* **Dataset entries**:

· · · ·

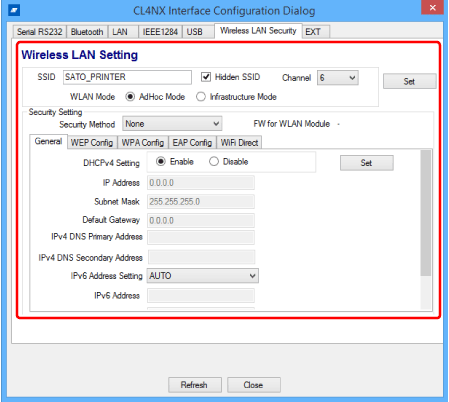Switch to the WPA Config tab
Screen dimensions: 449x402
(x=143, y=143)
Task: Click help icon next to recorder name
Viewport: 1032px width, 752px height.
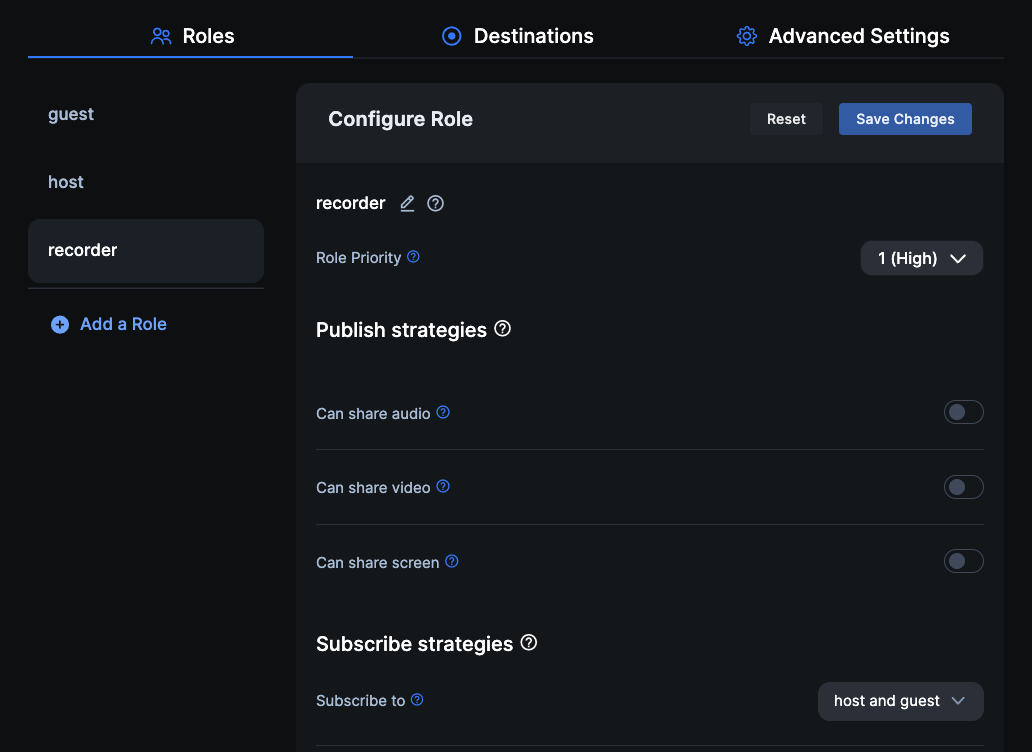Action: coord(435,203)
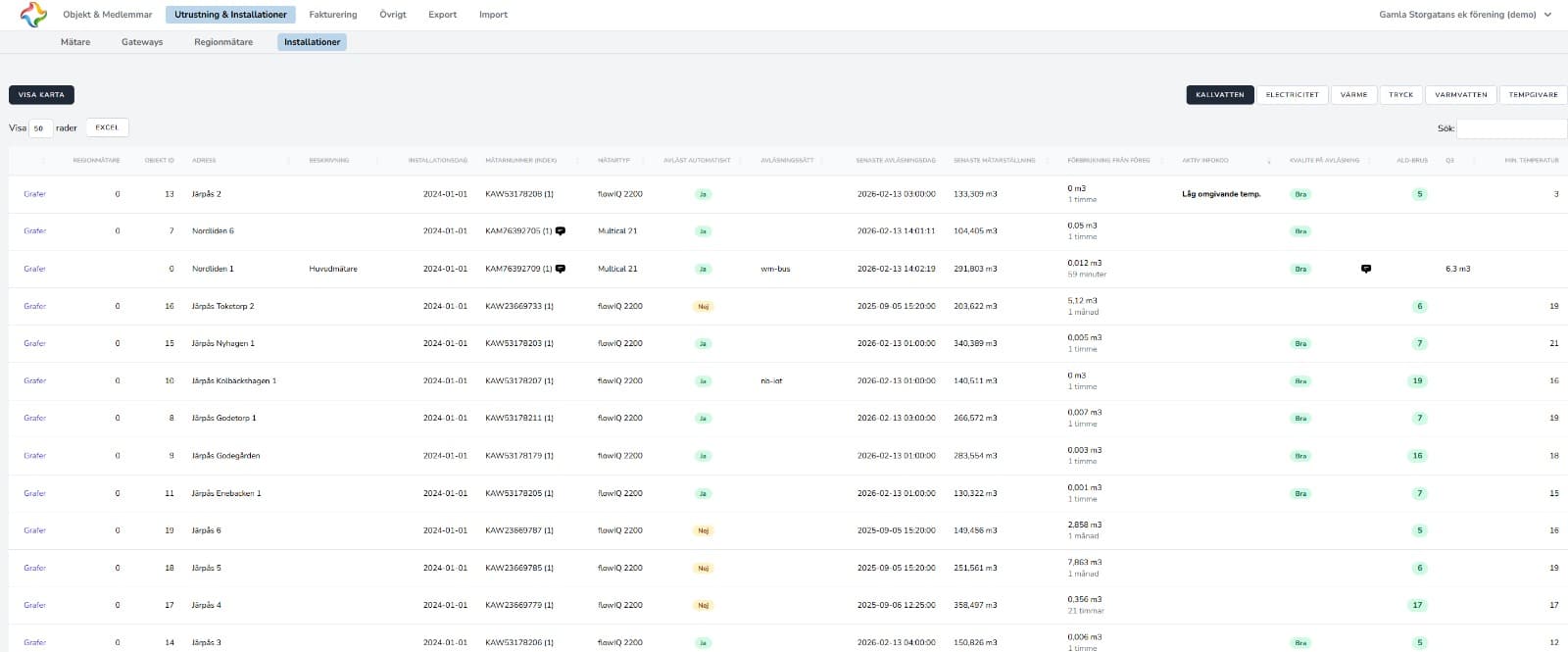The height and width of the screenshot is (652, 1568).
Task: Click comment icon next to KAM76392709
Action: [561, 269]
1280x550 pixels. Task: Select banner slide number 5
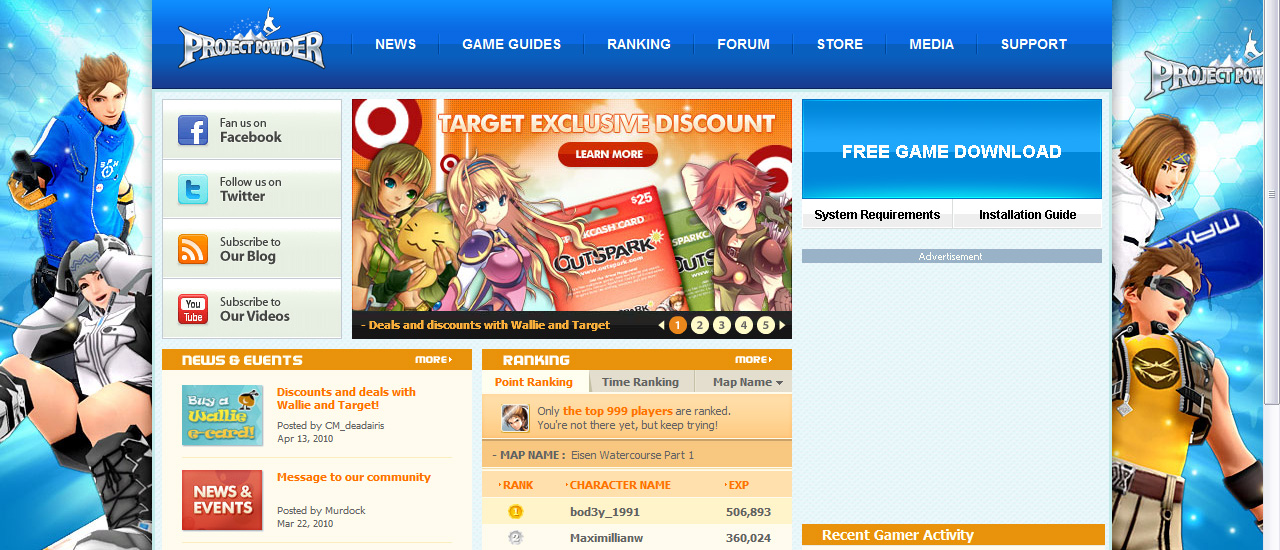coord(766,325)
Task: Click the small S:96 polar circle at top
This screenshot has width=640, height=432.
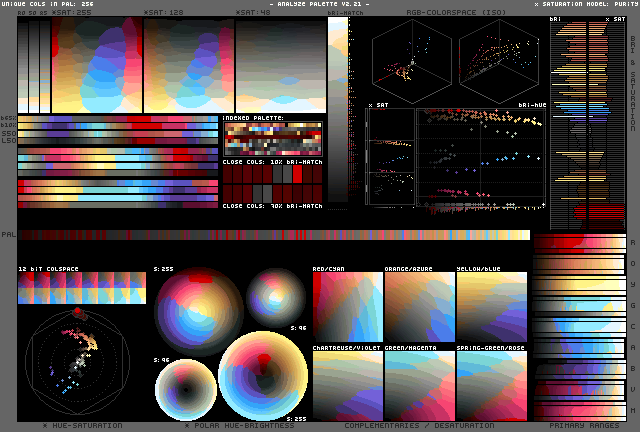Action: click(x=276, y=295)
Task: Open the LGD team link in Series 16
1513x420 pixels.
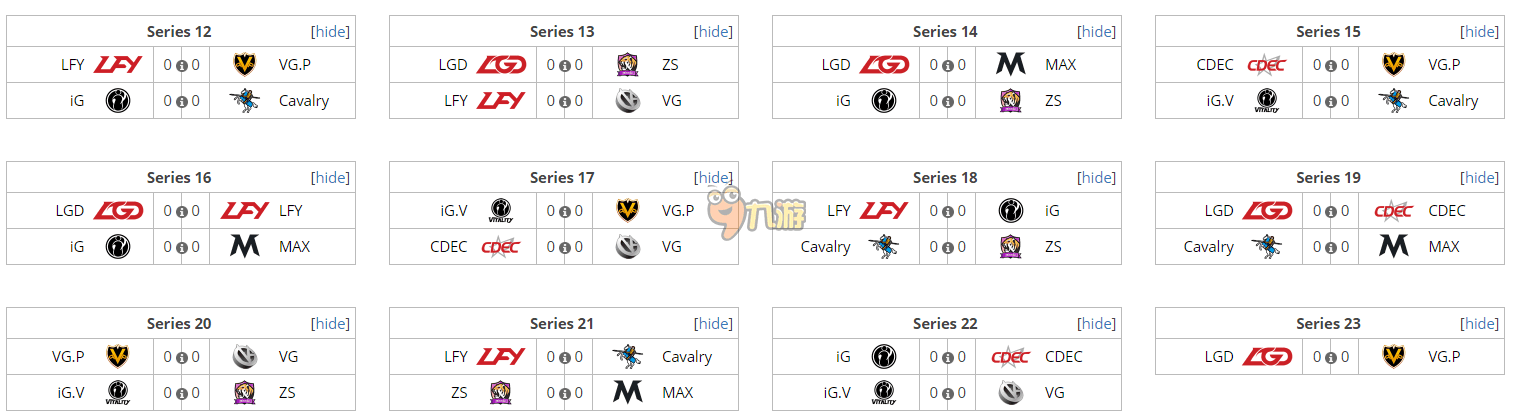Action: (x=70, y=211)
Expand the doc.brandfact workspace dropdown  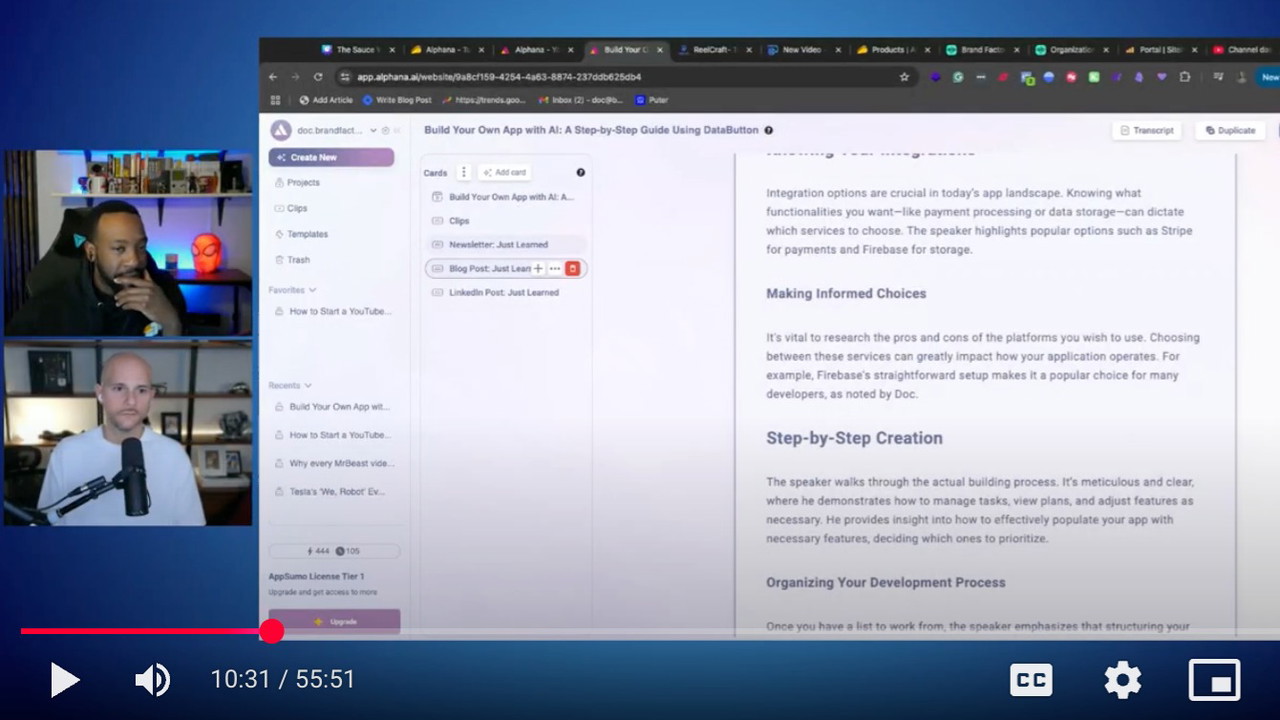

· · · ·

* **Work task**: Would you print, exactly as they appear, the lines from the line with "Task: Click the" through the end of the entries above, leaving out the pictures?

* **Problem solution**:
Task: Click the small S:96 polar circle at top
This screenshot has width=640, height=432.
Action: click(x=276, y=295)
Task: Open the LGD team link in Series 16
1513x420 pixels.
Action: (x=70, y=211)
Expand the doc.brandfact workspace dropdown  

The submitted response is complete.